## RECORDS FOR THIS TASK
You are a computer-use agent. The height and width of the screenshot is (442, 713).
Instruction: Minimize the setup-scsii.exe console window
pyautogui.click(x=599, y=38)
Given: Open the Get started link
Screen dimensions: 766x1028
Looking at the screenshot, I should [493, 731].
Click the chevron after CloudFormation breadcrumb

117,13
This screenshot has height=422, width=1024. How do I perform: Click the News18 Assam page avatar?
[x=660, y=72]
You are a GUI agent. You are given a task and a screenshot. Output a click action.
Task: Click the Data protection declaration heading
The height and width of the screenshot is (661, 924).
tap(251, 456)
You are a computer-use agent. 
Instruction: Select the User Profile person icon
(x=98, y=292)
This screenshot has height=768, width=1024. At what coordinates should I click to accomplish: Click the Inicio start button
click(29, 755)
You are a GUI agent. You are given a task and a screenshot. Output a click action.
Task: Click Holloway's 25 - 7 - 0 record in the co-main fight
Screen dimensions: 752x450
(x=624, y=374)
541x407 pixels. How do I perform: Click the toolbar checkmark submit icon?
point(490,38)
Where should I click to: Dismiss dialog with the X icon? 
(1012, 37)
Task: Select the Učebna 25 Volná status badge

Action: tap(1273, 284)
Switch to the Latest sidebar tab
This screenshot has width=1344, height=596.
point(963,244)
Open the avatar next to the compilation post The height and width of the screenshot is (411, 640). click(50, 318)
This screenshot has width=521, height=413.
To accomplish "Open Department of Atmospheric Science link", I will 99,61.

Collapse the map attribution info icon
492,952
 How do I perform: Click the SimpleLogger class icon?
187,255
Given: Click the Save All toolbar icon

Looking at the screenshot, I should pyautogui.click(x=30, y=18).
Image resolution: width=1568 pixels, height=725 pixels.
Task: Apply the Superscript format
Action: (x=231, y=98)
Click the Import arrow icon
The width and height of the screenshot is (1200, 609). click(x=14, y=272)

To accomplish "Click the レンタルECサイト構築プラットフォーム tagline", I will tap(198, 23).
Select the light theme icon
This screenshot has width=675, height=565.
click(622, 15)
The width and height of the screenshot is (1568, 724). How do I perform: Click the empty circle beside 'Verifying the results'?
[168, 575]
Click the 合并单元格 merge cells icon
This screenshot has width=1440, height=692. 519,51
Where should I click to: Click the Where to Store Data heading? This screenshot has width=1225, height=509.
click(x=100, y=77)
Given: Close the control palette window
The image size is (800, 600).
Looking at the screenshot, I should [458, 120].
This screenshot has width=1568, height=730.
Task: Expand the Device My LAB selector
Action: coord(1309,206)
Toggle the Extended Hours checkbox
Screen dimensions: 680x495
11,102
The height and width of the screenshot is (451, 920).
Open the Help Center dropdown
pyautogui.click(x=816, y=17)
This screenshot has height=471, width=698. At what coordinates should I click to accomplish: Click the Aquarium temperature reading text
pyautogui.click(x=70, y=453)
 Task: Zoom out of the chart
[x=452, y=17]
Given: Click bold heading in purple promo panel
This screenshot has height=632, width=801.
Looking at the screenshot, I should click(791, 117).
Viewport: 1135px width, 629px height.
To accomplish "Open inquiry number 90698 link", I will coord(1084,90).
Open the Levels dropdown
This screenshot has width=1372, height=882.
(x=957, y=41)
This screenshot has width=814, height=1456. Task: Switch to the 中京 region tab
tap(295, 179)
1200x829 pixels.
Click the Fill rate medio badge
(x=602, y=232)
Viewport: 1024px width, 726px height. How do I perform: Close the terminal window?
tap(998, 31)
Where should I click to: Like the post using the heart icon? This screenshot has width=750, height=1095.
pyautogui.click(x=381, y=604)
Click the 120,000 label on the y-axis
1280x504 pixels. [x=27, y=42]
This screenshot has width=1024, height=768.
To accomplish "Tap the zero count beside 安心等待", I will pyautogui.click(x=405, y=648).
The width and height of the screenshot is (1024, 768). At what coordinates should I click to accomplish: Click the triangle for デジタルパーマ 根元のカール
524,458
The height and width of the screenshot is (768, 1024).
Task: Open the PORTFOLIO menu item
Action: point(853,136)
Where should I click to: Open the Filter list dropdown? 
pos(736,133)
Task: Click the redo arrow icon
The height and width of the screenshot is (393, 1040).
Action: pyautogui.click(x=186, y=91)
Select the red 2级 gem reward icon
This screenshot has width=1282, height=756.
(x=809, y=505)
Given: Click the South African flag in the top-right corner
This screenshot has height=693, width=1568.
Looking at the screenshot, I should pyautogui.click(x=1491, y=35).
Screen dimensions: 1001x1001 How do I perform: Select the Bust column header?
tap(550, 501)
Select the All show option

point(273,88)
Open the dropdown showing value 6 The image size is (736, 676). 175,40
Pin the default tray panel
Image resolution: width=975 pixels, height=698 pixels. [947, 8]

## DIRECTIONS
Take every line from the data that contains the word "agent".

## RESPONSE TO THIS EXERCISE
You are a computer-use agent. The height and width of the screenshot is (442, 713).
You are a GUI agent. You are given a task and a screenshot. Output a click action.
You are a computer-use agent. 
You are a GUI agent. You are given a task and a screenshot. Output a click action.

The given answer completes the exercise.